DETROIT -- The Tigers continue to build up their analytics department to try to catch up with other clubs, but that doesn't mean they're pulling away from traditional scouts. They're actually doing the opposite, building up both ends of their player evaluation system.It was no coincidence that the Tigers announced
DETROIT -- The Tigers continue to build up their analytics department to try to catch up with other clubs, but that doesn't mean they're pulling away from traditional scouts. They're actually doing the opposite, building up both ends of their player evaluation system.
It was no coincidence that the Tigers announced the hiring of three analysts at the same time they announced the promotion of Don Kelly to Major League scout and the hiring of longtime scout and Toledo area native Jim Elliott from the Padres. At a time when organizations tend to be labeled as either analytical or traditional, the Tigers are trying to do both as they try to change the way they operate.
"I think we place a value in all forms of information," Tigers vice president of player personnel Scott Bream said.
The expansion of both departments is part of an overdue investment in baseball operations. While player payroll is subject to Major League Baseball's luxury tax system, and amateur signings subject to spending caps, infrastructure spending on baseball operations and player development is not. There's no penalty for hiring scouts, analysts, special assistants or instructors, or building out a computer system, like there is for a big-money free-agent signing or an international phenom.
By expanding both analytics and scouting simultaneously, the Tigers are trying to set themselves up to make better decisions, or at least more informed ones. By promoting Sam Menzin to director of pro scouting in addition to his previous role as director of baseball operations, the Tigers have a point man to try to create synergy between the two ends as they build out their computer system, known as Caesar, to serve as a database for both.
Between Major League Baseball's Statcast™ system and the Tigers' own measurements, there's a wealth of information they can use to evaluate players without leaving the office. But as Bream explained, that doesn't reduce their use for scouts to find and track players.
"There's a lot of information out there now, but still we want our scouts out there looking," Bream said. "Their job, our job as scouts, is to go try to find players to help the Detroit Tigers organization. And that's what we want them to focus on.

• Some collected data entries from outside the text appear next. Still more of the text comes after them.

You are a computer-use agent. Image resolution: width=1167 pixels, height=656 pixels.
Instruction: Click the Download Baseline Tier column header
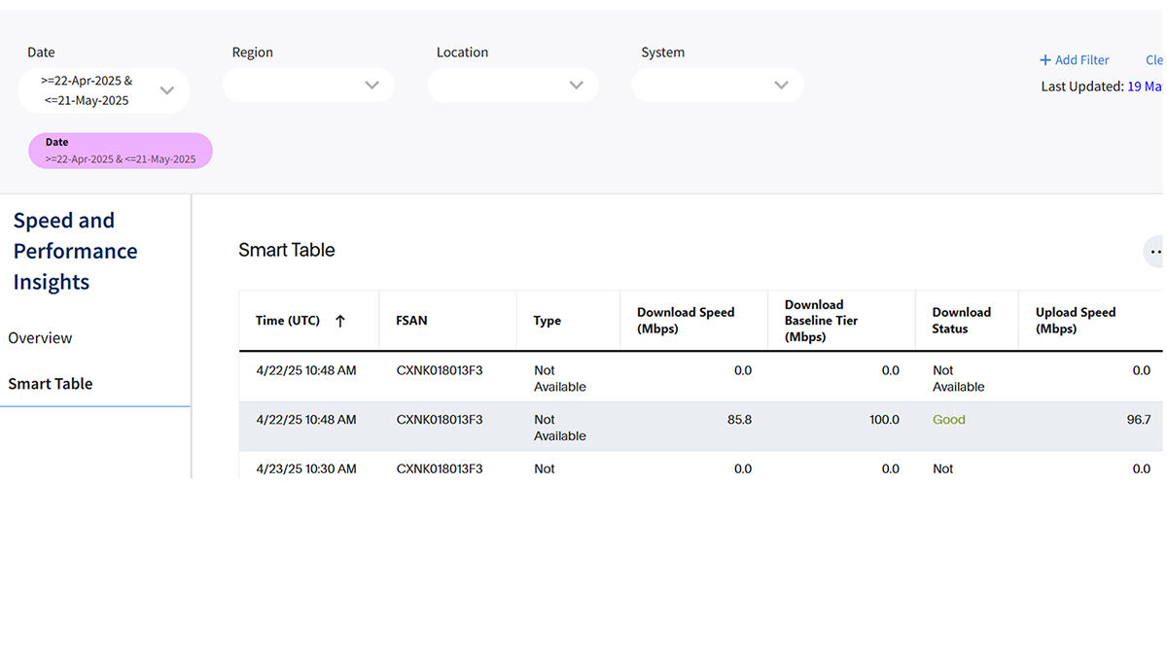click(821, 321)
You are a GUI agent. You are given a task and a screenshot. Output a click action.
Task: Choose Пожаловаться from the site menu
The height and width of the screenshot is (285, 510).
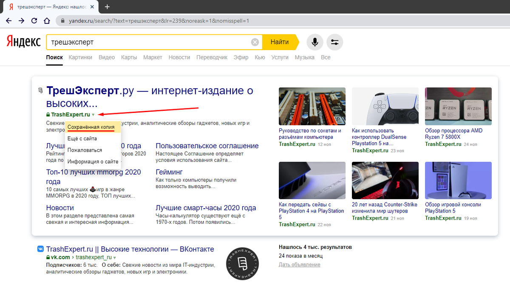click(x=84, y=151)
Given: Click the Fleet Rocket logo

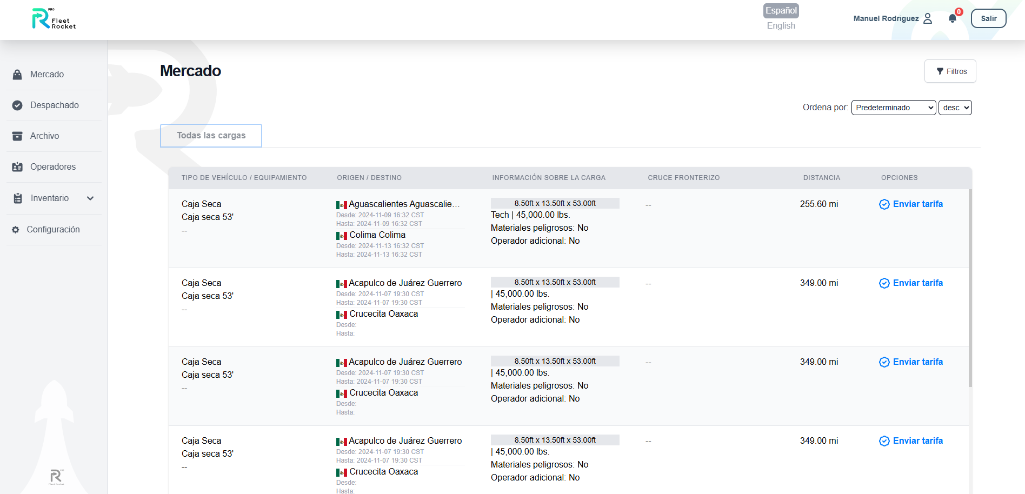Looking at the screenshot, I should tap(54, 19).
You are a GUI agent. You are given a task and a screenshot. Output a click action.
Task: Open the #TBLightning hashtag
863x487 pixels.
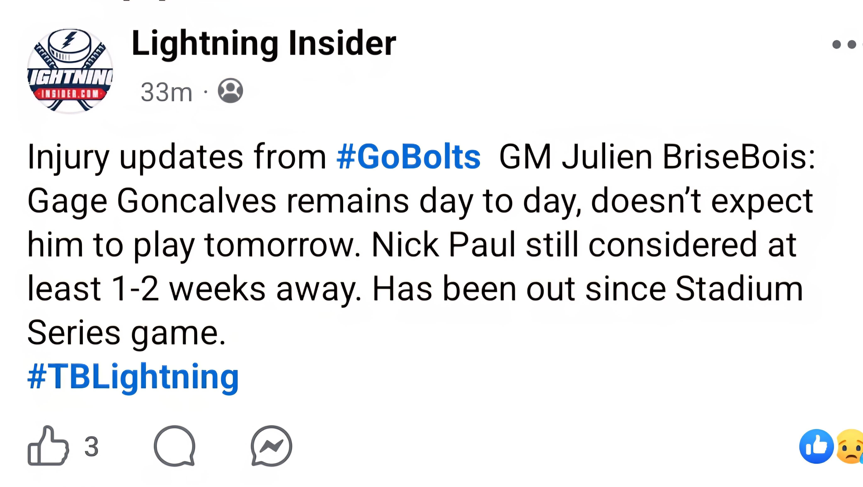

"The last thing that we would want our scouts doing is basing their reports on what they're getting off of Fangraphs. We've got people, and we're expanding the analytics department. We want scouts using their baseball experience, going out and seeing players, using their judgment and evaluating and recommending players based on their years of experience."
While the analytics department has blossomed from a one-man show a few years ago to seven analysts now, the Tigers' Major League scouting department will be at least slightly bigger than last year. Longtime Major League scout Jeff Wetherby moved into the international scouting department, creating one opening. Kelly, the former Tigers super-utility player who spent this year in a combination scouting and instructional role, fills such an opening, but Elliott -- who worked with Bream in the Padres' pro scouting department a few years ago -- adds a person.
With more scouts, the Tigers can assign fewer teams to each scout, allowing them more time to look further into a team's system. It's that "deep scouting" that Detroit needs as they continue their rebuild, looking for potentially undervalued prospects. The late-season surge of shortstop Isaac Paredes at Class A West Michigan following the 18-year-old's trade from the Cubs in the Alex Avila/Justin Wilson trade was one such example.
"They will have fewer assigned teams, more thorough looks, deeper into systems," Bream said. "And one of the big things we're trying to do, and we thought we did a good job this year, is get multiple looks at players. So you get three, four, five different scouts seeing players, rather than just one guy, one report, and [maybe] he saw him early in the season. The more you see players, and the more guys that you get to see players, especially if you get experienced guys, it just helps with the decision-making process. …
"The more you see players, the more conviction, the better feel you have for those players. And you increase your chances of finding out some makeup information on the players, any injury history, anything that goes on."
Some of that information will complement what the Tigers can find in analytics. Other information, especially with makeup, is difficult to find or measure with a metric. But on both ends, information is the commodity the Tigers are trying to build up.